You're right, these camera are in completely differnet markets just like sports cars and SUVs. Canon evidently decided that they didn't want the business of the landscape/studio photographers that bought the 5D MkII, so they sat down and designed a camera to deliberately exclude them. Nikon though, "screw all the chumps that bought the D700, what we need to do is to design a camera that they'll hate and try to pursue a completely different segment of the market".
Why must you take such an extreme, black and white view of it?
Design is a process of compromise. You don't go in saying 'let us screw these people, they do not matter', but you do prioritize based off which groups your marketing department feels are the best ones to target. And yes, that means if you are building an upgrade you look at the current user base of the existing model which, if it is popular among certain groups you put more weight on the needs of those groups, even if there are other groups that also buy cameras in the same price range.

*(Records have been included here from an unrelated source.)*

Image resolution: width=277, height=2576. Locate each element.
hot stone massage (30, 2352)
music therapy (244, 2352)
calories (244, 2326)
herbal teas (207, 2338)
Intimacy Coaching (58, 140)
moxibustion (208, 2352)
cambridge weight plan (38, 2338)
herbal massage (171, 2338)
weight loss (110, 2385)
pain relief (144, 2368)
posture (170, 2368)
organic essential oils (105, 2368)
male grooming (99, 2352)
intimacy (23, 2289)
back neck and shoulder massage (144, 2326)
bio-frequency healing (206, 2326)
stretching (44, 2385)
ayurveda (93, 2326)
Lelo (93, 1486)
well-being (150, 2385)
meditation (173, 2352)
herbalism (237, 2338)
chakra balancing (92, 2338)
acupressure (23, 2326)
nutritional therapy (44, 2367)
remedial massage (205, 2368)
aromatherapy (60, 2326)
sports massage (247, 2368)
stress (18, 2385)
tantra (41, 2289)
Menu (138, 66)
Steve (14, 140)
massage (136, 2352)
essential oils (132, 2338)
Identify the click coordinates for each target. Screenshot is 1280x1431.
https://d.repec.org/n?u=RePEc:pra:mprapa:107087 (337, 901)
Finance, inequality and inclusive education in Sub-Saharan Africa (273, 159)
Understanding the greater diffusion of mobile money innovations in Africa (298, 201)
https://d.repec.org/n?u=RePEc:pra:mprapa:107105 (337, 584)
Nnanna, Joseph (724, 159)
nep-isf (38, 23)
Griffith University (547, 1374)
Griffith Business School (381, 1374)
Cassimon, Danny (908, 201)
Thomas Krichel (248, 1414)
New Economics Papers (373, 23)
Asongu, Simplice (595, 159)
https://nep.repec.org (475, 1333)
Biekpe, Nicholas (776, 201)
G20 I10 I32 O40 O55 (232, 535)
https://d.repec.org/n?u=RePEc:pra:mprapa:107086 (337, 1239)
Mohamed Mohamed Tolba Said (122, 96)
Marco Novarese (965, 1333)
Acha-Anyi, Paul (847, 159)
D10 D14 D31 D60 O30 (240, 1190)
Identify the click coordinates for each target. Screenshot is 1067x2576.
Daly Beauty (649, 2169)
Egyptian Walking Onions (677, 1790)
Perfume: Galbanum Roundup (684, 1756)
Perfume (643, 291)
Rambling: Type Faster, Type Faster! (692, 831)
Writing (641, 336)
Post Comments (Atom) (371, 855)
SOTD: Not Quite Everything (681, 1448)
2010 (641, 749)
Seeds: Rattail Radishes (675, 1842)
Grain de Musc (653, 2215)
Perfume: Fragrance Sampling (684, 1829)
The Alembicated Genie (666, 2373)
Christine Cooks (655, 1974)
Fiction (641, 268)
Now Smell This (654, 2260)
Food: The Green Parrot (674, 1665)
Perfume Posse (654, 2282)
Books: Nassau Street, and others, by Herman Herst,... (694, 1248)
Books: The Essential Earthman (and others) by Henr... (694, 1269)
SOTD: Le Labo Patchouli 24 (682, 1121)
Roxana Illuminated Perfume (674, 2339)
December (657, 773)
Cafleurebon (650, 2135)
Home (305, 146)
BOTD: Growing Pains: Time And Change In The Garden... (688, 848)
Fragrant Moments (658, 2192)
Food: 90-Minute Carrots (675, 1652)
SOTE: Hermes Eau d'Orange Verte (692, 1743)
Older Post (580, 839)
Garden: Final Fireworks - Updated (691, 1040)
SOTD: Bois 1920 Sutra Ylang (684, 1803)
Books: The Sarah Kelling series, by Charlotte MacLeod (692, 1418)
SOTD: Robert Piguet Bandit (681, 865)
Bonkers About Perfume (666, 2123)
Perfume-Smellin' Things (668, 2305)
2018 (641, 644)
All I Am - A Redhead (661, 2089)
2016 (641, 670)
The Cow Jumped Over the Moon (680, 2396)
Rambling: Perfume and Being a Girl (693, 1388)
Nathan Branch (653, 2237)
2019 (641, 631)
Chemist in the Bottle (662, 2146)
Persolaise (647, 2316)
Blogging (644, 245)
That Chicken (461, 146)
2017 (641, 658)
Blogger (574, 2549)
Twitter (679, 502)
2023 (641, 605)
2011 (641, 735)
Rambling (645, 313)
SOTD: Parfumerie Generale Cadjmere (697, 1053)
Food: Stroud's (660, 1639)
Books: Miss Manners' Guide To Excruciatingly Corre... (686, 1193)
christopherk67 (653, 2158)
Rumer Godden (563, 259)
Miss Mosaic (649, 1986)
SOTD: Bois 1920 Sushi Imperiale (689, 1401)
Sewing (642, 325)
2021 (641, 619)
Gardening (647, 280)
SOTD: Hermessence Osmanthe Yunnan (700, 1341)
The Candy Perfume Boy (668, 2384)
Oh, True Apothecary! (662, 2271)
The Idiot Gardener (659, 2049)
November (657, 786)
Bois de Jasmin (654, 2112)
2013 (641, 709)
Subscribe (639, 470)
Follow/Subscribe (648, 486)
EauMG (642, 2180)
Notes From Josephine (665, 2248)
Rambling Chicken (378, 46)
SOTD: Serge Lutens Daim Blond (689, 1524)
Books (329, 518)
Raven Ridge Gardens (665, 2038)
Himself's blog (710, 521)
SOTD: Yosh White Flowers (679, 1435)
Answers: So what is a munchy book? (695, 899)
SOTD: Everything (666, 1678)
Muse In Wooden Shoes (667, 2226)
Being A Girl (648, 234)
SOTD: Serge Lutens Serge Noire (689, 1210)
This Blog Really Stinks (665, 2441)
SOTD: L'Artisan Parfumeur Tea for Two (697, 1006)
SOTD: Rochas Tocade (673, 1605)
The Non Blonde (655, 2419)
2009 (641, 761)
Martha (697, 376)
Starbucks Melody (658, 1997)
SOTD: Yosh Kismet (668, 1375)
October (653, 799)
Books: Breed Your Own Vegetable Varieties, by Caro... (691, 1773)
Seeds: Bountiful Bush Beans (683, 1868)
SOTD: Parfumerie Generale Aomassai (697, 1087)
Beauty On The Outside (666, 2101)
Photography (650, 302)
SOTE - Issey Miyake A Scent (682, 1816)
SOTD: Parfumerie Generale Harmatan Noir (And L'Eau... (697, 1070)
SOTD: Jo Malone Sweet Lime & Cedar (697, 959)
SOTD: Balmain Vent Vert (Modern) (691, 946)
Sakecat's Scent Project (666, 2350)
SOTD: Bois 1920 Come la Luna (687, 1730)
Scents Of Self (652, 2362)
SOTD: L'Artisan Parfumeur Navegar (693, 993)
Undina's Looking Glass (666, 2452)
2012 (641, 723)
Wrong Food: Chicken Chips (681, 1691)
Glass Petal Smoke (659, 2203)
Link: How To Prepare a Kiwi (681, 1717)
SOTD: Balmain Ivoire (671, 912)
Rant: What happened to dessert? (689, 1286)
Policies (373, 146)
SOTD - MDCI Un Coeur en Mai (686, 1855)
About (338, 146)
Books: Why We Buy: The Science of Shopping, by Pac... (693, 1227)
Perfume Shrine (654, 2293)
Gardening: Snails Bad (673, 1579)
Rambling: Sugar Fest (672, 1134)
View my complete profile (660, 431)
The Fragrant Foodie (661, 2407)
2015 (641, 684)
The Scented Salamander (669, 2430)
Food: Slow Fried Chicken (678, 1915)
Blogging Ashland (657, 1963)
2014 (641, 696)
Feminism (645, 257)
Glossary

Either that, or they sat down and thought "what would sell an upgraded camera to current owners best?". I wonder...
*headdesk* it is the same expletive thing. See, there you go.... there are current users, they make up certain subgroups of the entire market segment. There are other users that are interested in cameras in the same price range but do not use the current version. It is your assertion about all users in the same price bracket being the same group that I have been arguing.
Which is why I originally was pointing out that comparing them is not productive because they were designed for different users, and the main reason people have been comparing them is that they came out about the same time at about the same price point.... and you came in saying that because they were around the same price they were for the same market segment.